§ **Aim of the exercise**:
After finding the line with "Click the blue circle numbered 1" in the data below, set down exactly each line through the one with "This screenshot has width=837, height=716.", inclusive, and stop there.

§ **Given records**:

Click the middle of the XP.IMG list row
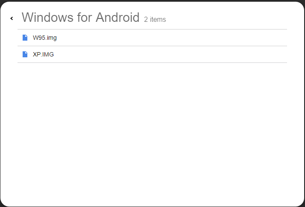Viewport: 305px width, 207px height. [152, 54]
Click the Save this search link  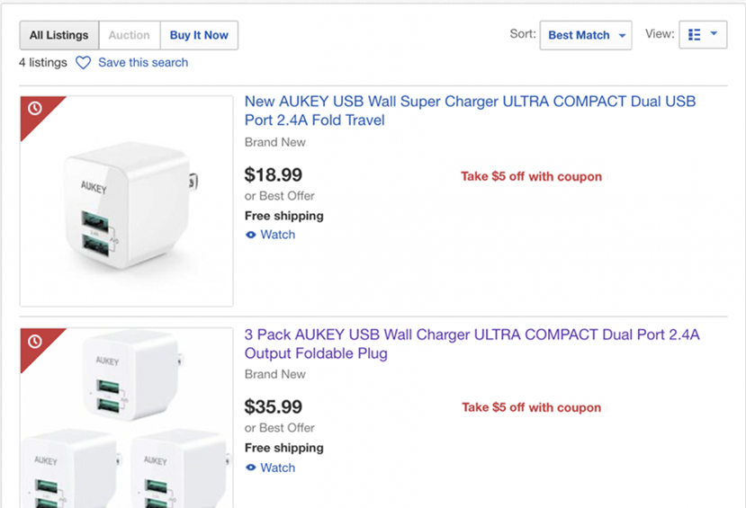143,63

==

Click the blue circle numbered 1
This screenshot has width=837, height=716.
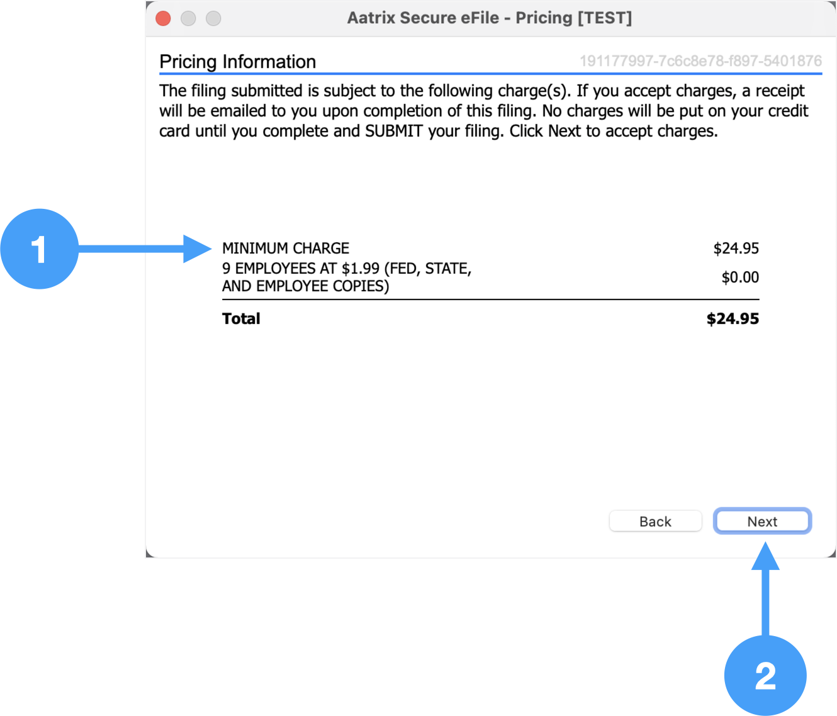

§ **Result for this exercise**:
Click the blue circle numbered 1
This screenshot has width=837, height=716.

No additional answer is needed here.